# summoning the courage



## Crossroads (Apr 23, 2006)

Well tonight if my courage is still here, I'm going to a Blues jam with The Loyal Blues Society in Belleville, On.

The have an open jam the 2nd and last friday of each month.

So I have decided to venture out with my new washburn es335 copy, and see if they can teach me a thing or two. 

I don't have much experience in playing with others , but heck you gotta get your feet wet sometime ....


----------



## GuitarsCanada (Dec 30, 2005)

Give it a try bro, and best of luck to you on the session. Let us know how it goes. :wave:


----------



## Milkman (Feb 2, 2006)

Have no fear. The anticipation is always far worse than the actual event.

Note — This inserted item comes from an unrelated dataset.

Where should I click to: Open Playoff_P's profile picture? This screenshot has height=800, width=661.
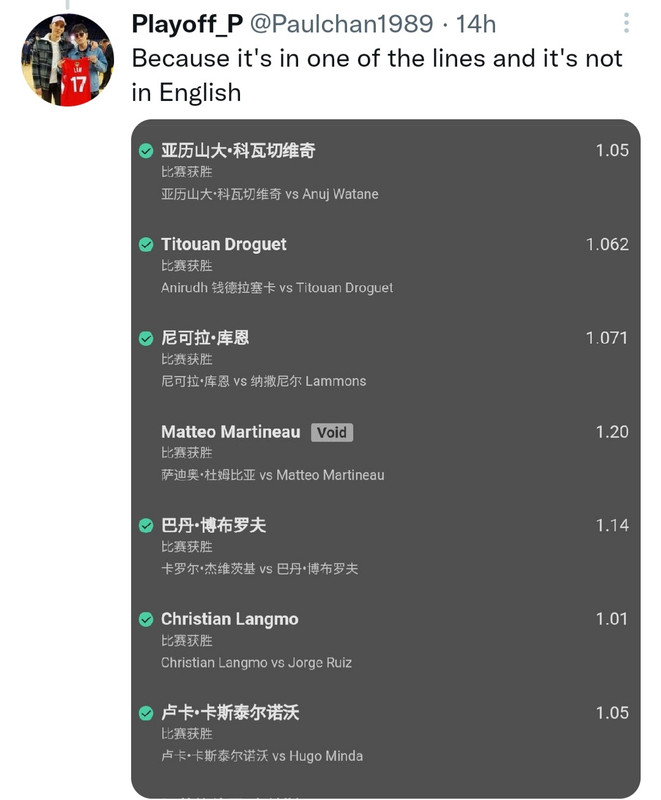(x=67, y=60)
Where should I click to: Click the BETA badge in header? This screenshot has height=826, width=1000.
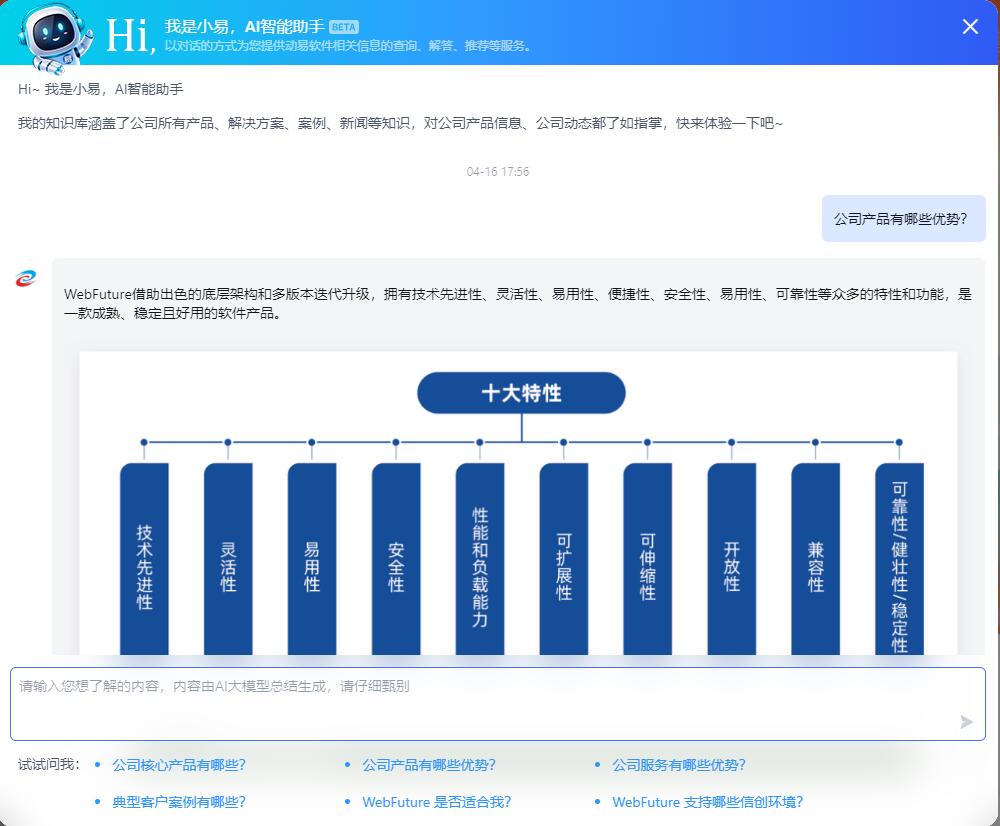343,27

You'll have fun and you'll feel great when you're done.


Enjoy yourself.


----------



## mario (Feb 18, 2006)

You'll do fine! Just listen to what the others are doing and try not to over play. Have fun!evilGuitar:


----------



## Mahogany Martin (Mar 2, 2006)

You're headed straight for disaster! Tomorrow and for the rest of your life, people are going to point at you everywhere you go and whisper "that's the guy" and "aw the poor man"... But remember that if you want to get rid of all that guitar stuff tomorrow that you've got a friend here, a friend who'll come by and haul it all away from you for free!! :tongue:  

Enjoy yourself and have fun!! :rockon:


----------



## Crossroads (Apr 23, 2006)

Mahogany Martin said:


> You're headed straight for disaster! Tomorrow and for the rest of your life, people are going to point at you everywhere you go and whisper "that's the guy" and "aw the poor man"... But remember that if you want to get rid of all that guitar stuff tomorrow that you've got a friend here, a friend who'll come by and haul it all away from you for free!! :tongue:
> 
> Enjoy yourself and have fun!! :rockon:


Would you be interested in hauling some golf equipment away as wellNone


----------



## Mahogany Martin (Mar 2, 2006)

So Crossroads, what time should I come by to haul away all that damn guitar stuff that you never want to see ever again? :wink: 

How did it go?


----------



## Crossroads (Apr 23, 2006)

You scared me into not going!

Actually by the time I got home from work yesterday, I would have had to turn right around and hit the road to make the jam....as it is now I spend about an 1.5 hours on the road each day going to and from work,

lesson learned, taking my gear with me to work the next time, no excuses.....

jams are held every two weeks, so it gives me two weeks to practice and like I said take the gear with me,


----------



## GuitarsCanada (Dec 30, 2005)

OK, we will wait for that review until you get a chance to go. All the best on the next gig.


----------